Every line from the one containing "Viewport: 932px width, 598px" to the end of the records below should be returned exactly; pictures are to be dropped.
--- TASK DATA Enclosed Below ---
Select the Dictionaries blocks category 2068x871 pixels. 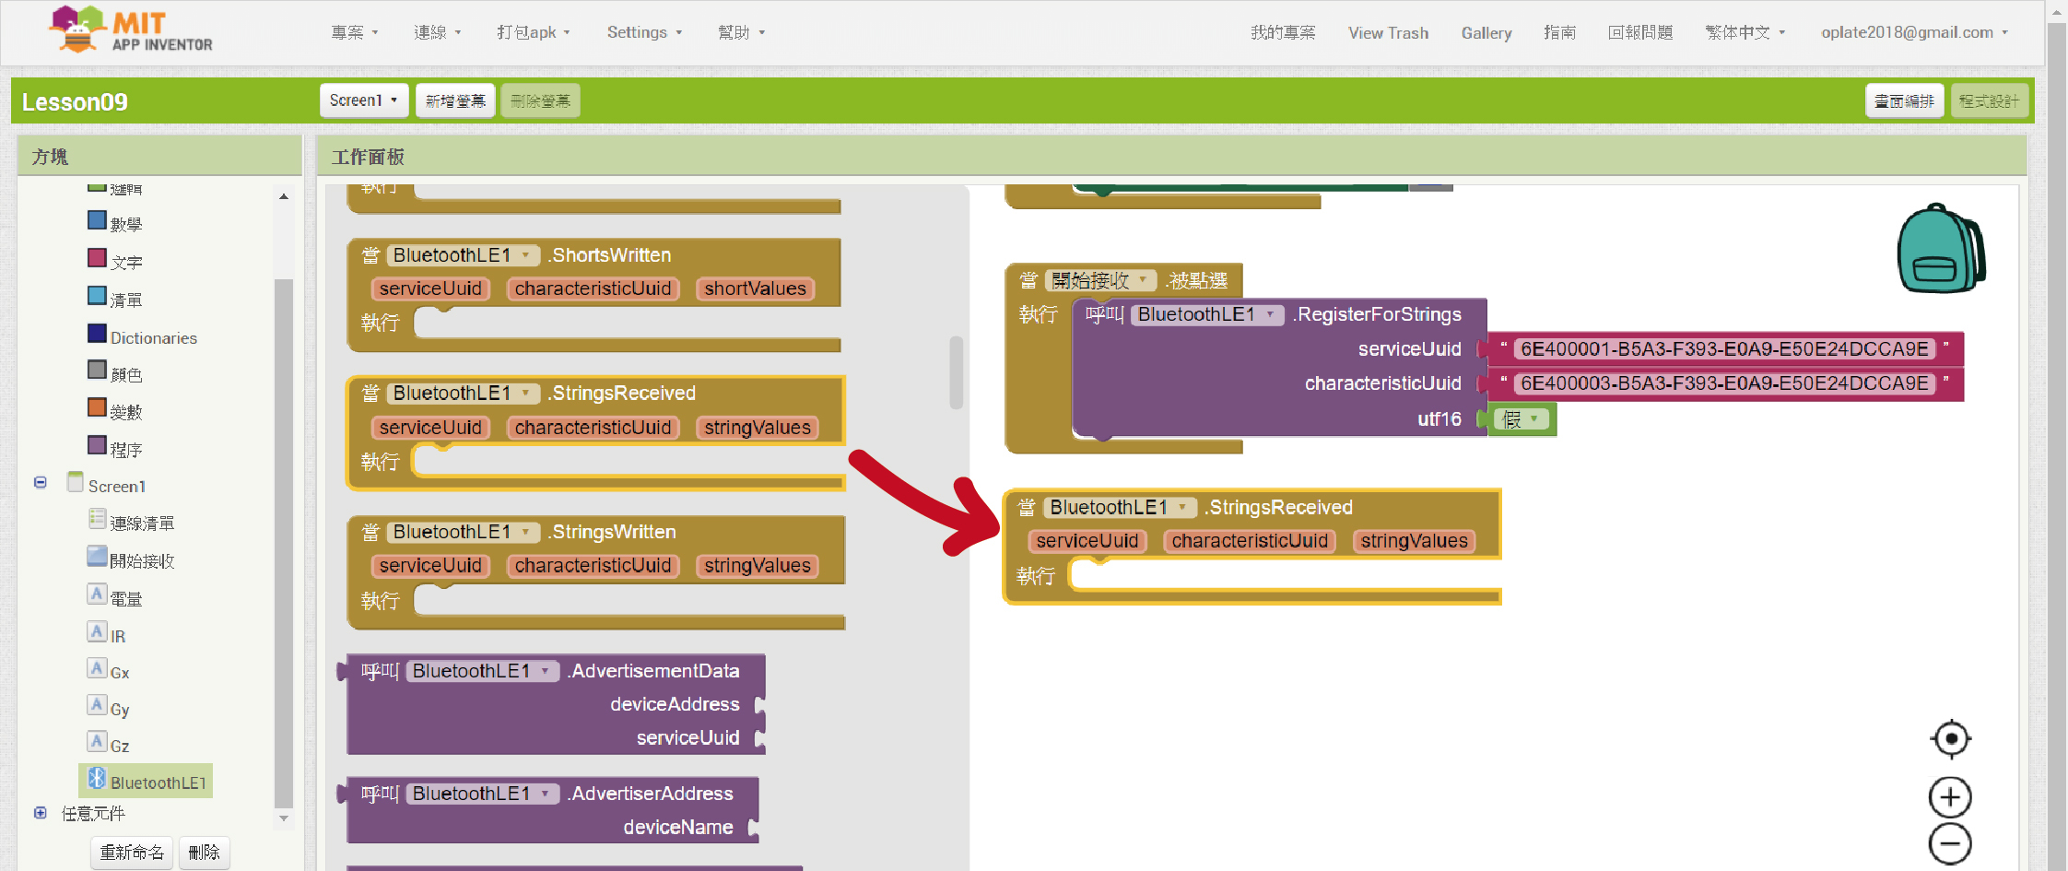click(153, 337)
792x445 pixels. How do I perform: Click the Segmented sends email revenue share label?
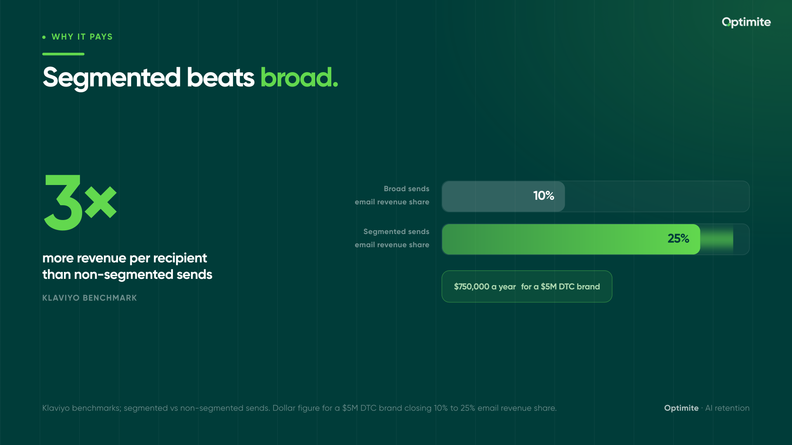pos(392,238)
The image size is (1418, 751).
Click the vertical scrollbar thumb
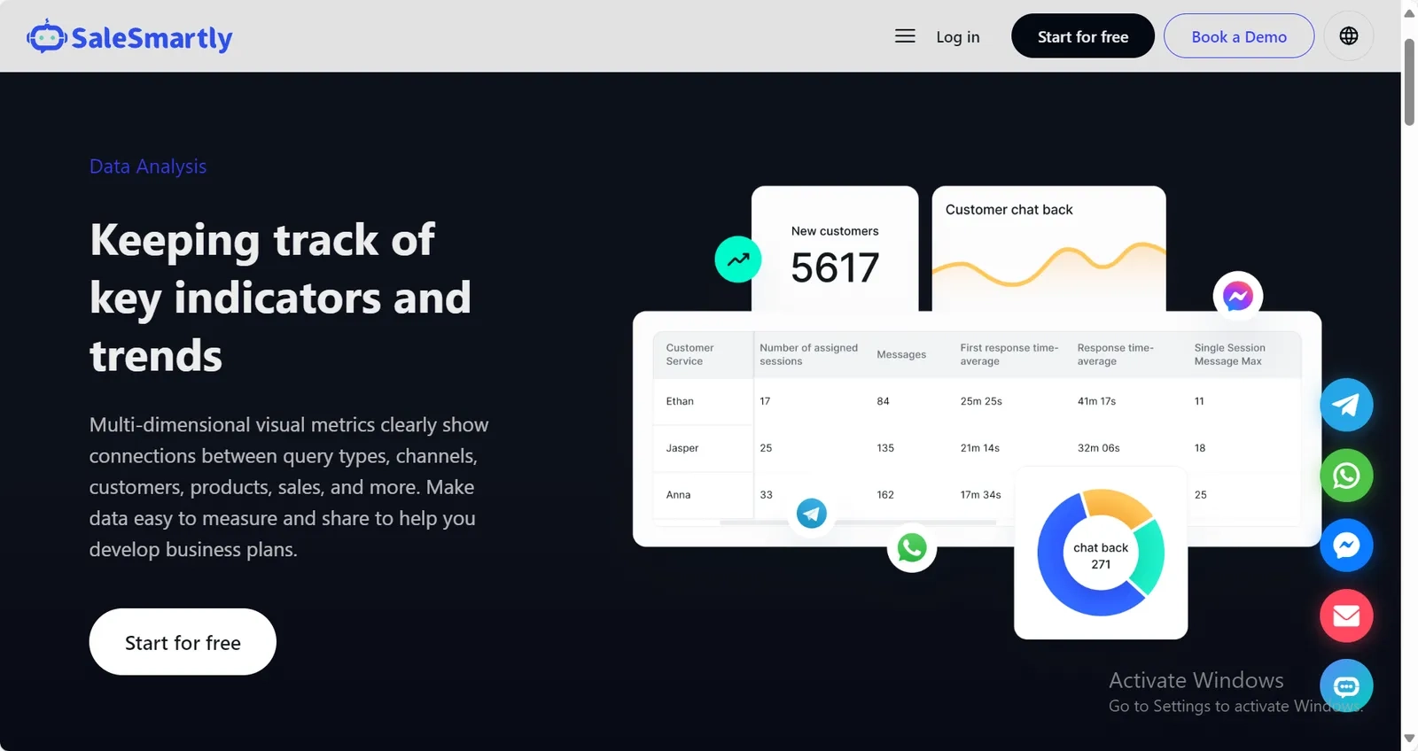click(x=1409, y=82)
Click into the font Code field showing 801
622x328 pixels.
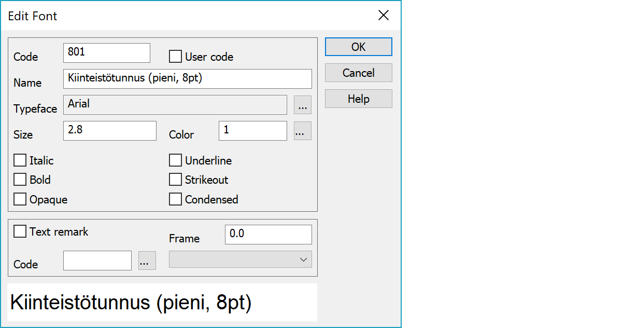point(107,53)

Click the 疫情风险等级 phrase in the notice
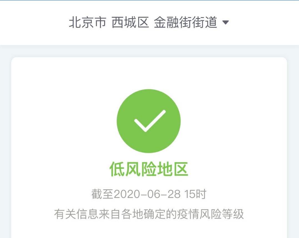210,214
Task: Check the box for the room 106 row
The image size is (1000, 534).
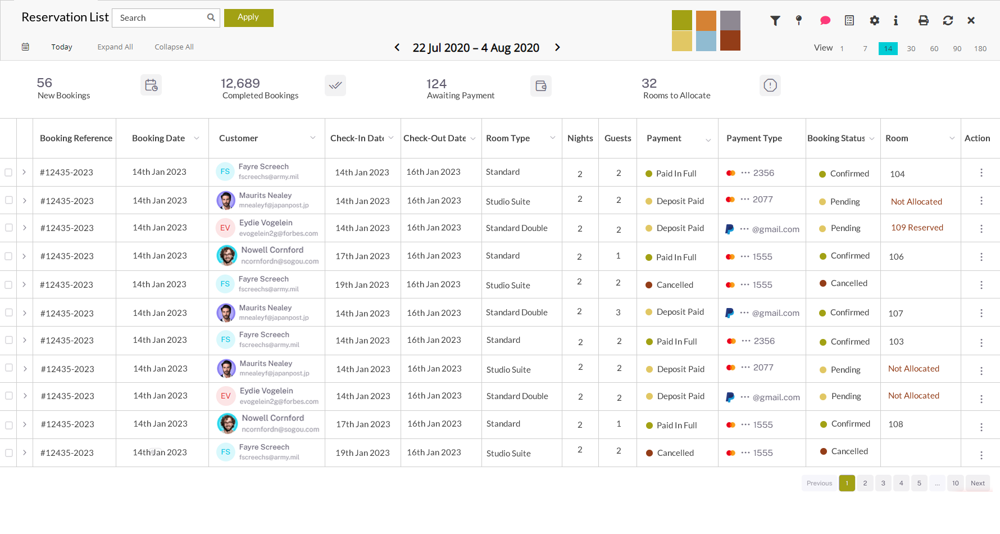Action: coord(8,256)
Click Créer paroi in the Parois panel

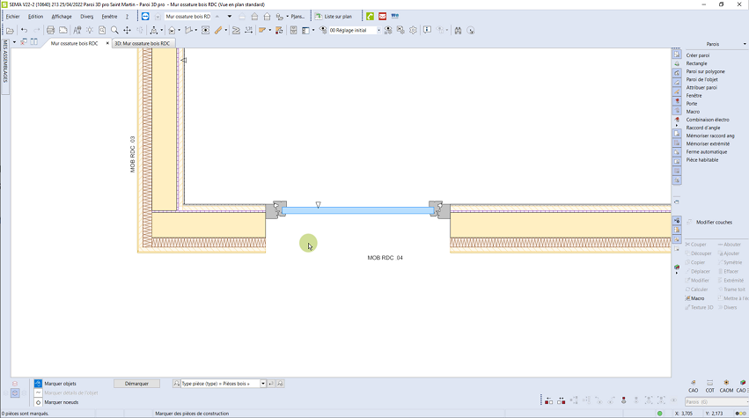(698, 55)
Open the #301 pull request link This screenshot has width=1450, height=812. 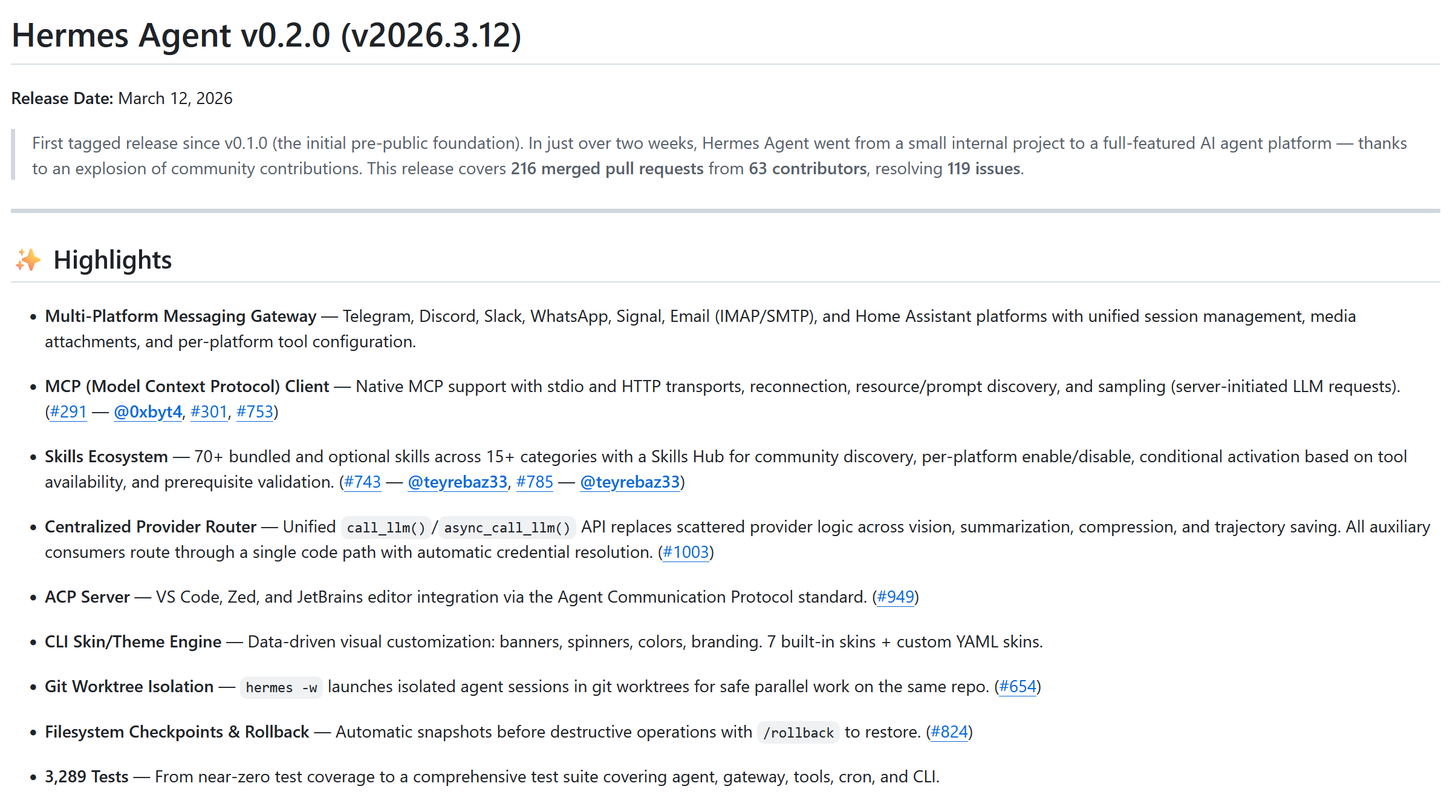(x=209, y=412)
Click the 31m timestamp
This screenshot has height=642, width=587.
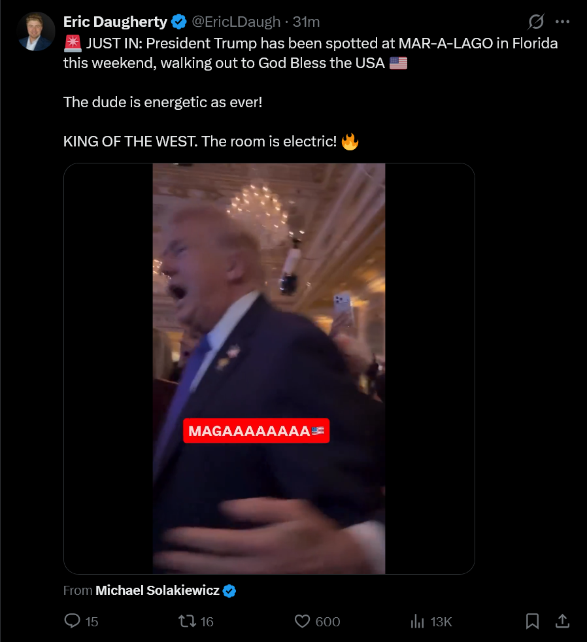[306, 22]
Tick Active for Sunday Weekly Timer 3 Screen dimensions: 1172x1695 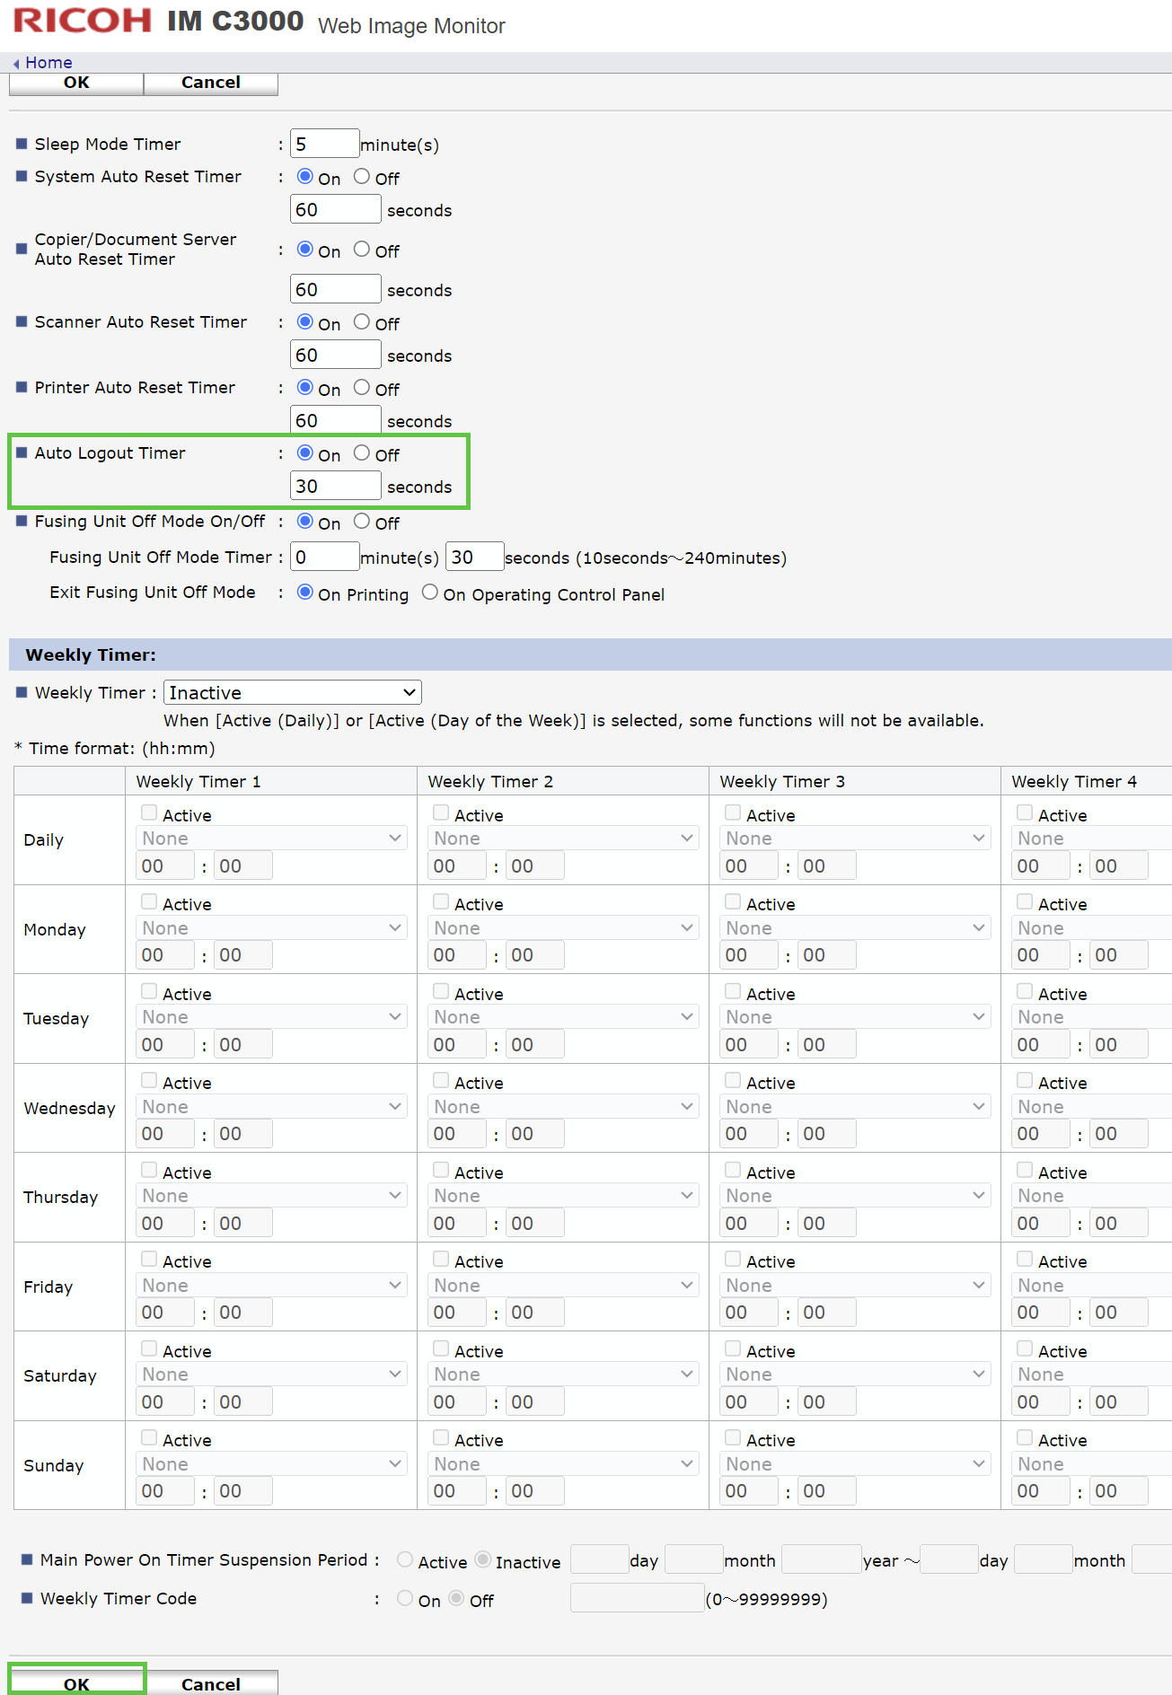tap(733, 1438)
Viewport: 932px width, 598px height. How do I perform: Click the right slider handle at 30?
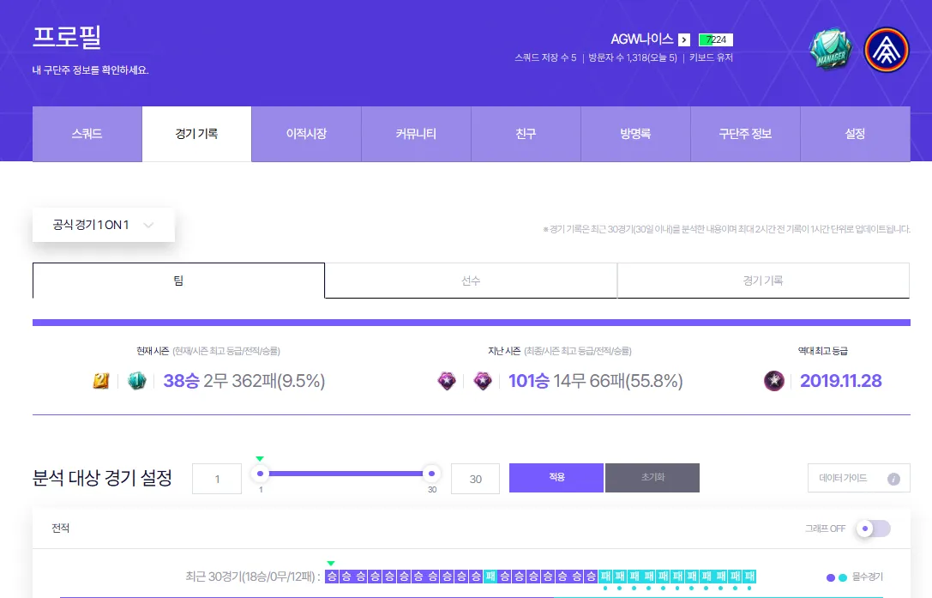pyautogui.click(x=431, y=474)
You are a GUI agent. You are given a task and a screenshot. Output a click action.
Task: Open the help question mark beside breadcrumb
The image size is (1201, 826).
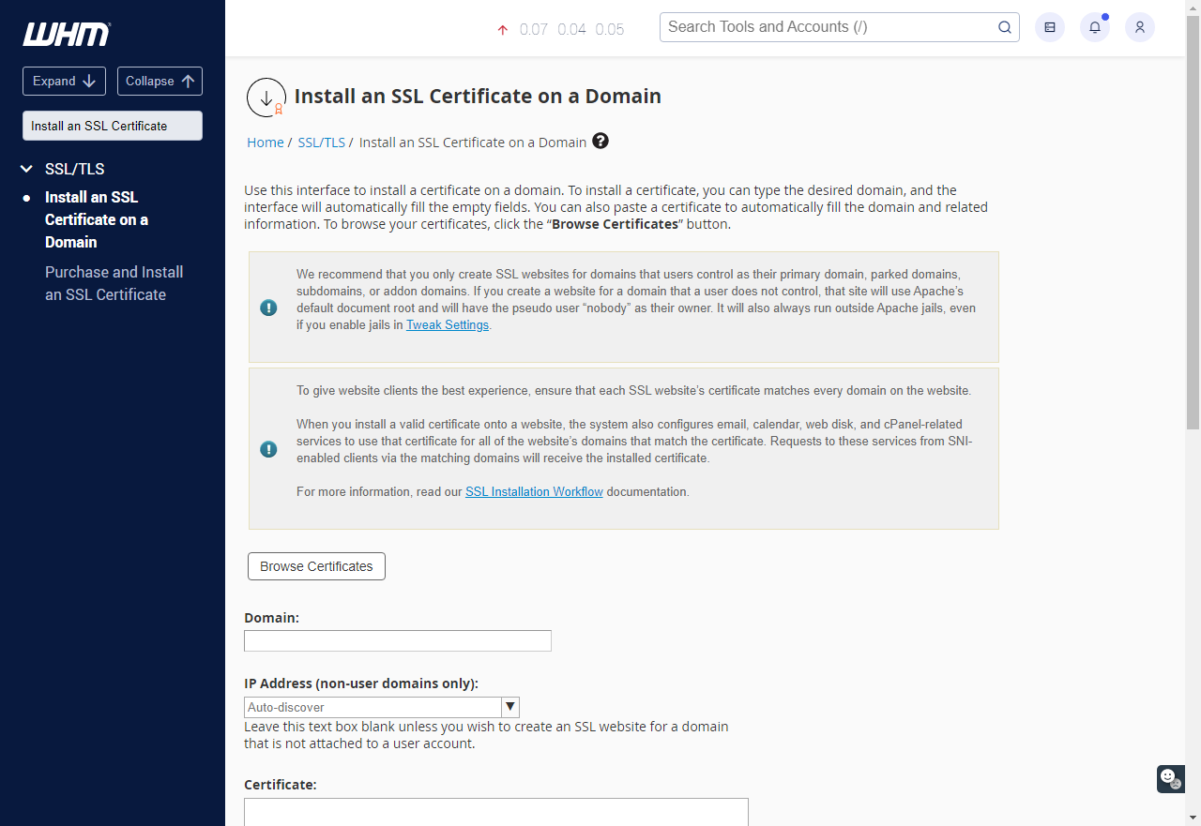click(600, 141)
--- End of Enclosed TASK DATA ---
● WRITTEN SOLUTION
Viewport: 932px width, 598px height. How do I perform: Click the right slider handle at 30?
pyautogui.click(x=431, y=474)
You are a GUI agent. You are given a task and a screenshot. Output a click action.
Task: Open the help question mark beside breadcrumb
The image size is (1201, 826).
click(600, 141)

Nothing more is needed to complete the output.